GOAL OF THE EXERCISE:
Nothing in the records may change. Output them all exactly.

EXCERPTED DATA:

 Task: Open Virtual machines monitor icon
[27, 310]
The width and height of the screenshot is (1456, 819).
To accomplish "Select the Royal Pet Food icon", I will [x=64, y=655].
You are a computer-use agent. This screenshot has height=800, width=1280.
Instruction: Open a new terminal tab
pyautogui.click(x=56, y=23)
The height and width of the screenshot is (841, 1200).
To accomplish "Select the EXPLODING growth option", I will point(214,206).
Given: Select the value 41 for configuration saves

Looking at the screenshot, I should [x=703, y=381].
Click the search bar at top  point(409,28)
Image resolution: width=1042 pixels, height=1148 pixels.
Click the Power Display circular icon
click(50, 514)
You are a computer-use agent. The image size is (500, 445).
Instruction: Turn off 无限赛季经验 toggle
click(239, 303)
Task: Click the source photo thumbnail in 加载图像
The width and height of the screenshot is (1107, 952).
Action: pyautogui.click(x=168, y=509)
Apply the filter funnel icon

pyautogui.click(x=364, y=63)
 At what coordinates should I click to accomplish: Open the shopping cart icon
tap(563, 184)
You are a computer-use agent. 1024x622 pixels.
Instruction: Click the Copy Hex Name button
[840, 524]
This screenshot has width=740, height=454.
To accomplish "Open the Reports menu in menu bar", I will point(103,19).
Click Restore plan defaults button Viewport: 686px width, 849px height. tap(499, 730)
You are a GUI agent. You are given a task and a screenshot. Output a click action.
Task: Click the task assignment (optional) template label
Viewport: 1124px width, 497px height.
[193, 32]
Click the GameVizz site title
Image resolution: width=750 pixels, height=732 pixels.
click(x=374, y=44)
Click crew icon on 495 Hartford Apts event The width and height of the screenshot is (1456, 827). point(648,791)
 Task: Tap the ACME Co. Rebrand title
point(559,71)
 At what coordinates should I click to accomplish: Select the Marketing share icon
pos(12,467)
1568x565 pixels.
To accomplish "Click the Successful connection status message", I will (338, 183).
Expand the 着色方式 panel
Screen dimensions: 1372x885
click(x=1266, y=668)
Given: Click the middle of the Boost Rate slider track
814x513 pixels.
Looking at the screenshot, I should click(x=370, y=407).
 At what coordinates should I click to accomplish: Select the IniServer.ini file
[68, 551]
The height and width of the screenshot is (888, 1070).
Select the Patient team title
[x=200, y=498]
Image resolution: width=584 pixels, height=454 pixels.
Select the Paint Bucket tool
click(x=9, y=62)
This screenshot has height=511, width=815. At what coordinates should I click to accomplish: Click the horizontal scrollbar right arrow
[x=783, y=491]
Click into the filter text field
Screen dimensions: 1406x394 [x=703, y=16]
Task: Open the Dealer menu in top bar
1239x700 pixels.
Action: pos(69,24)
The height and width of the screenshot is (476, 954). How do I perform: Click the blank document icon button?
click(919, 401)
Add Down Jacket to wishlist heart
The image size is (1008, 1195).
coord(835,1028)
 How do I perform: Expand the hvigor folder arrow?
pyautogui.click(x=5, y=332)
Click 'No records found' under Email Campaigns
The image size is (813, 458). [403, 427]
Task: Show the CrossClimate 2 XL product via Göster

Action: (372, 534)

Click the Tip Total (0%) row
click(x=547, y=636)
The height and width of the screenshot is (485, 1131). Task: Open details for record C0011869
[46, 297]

COMPLETED EXERCISE:
 Task: Open Virtual machines monitor icon
[27, 310]
The width and height of the screenshot is (1456, 819).
To accomplish "Select the Royal Pet Food icon", I will [x=64, y=655].
You are a computer-use agent. This screenshot has height=800, width=1280.
Instruction: Open a new terminal tab
pyautogui.click(x=56, y=23)
The height and width of the screenshot is (841, 1200).
To accomplish "Select the EXPLODING growth option", I will point(214,206).
Given: Select the value 41 for configuration saves

Looking at the screenshot, I should [x=703, y=381].
Click the search bar at top  point(409,28)
Image resolution: width=1042 pixels, height=1148 pixels.
Click the Power Display circular icon
click(50, 514)
You are a computer-use agent. The image size is (500, 445).
Instruction: Turn off 无限赛季经验 toggle
click(239, 303)
Task: Click the source photo thumbnail in 加载图像
The width and height of the screenshot is (1107, 952).
Action: pyautogui.click(x=168, y=509)
Apply the filter funnel icon

pyautogui.click(x=364, y=63)
 At what coordinates should I click to accomplish: Open the shopping cart icon
tap(563, 184)
You are a computer-use agent. 1024x622 pixels.
Instruction: Click the Copy Hex Name button
[840, 524]
This screenshot has width=740, height=454.
To accomplish "Open the Reports menu in menu bar", I will point(103,19).
Click Restore plan defaults button Viewport: 686px width, 849px height. tap(499, 730)
You are a GUI agent. You are given a task and a screenshot. Output a click action.
Task: Click the task assignment (optional) template label
Viewport: 1124px width, 497px height.
[193, 32]
Click the GameVizz site title
Image resolution: width=750 pixels, height=732 pixels.
click(x=374, y=44)
Click crew icon on 495 Hartford Apts event The width and height of the screenshot is (1456, 827). point(648,791)
 Task: Tap the ACME Co. Rebrand title
point(559,71)
 At what coordinates should I click to accomplish: Select the Marketing share icon
pos(12,467)
1568x565 pixels.
To accomplish "Click the Successful connection status message", I will (338, 183).
Expand the 着色方式 panel
Screen dimensions: 1372x885
click(x=1266, y=668)
Given: Click the middle of the Boost Rate slider track
814x513 pixels.
Looking at the screenshot, I should click(x=370, y=407).
 At what coordinates should I click to accomplish: Select the IniServer.ini file
[68, 551]
The height and width of the screenshot is (888, 1070).
Select the Patient team title
[x=200, y=498]
Image resolution: width=584 pixels, height=454 pixels.
Select the Paint Bucket tool
click(x=9, y=62)
This screenshot has height=511, width=815. At what coordinates should I click to accomplish: Click the horizontal scrollbar right arrow
[x=783, y=491]
Click into the filter text field
Screen dimensions: 1406x394 [x=703, y=16]
Task: Open the Dealer menu in top bar
1239x700 pixels.
Action: pos(69,24)
The height and width of the screenshot is (476, 954). How do I perform: Click the blank document icon button?
click(919, 401)
Add Down Jacket to wishlist heart
The image size is (1008, 1195).
coord(835,1028)
 How do I perform: Expand the hvigor folder arrow?
pyautogui.click(x=5, y=332)
Click 'No records found' under Email Campaigns
The image size is (813, 458). [403, 427]
Task: Show the CrossClimate 2 XL product via Göster

Action: (372, 534)

Click the Tip Total (0%) row
click(x=547, y=636)
The height and width of the screenshot is (485, 1131). Task: Open details for record C0011869
[46, 297]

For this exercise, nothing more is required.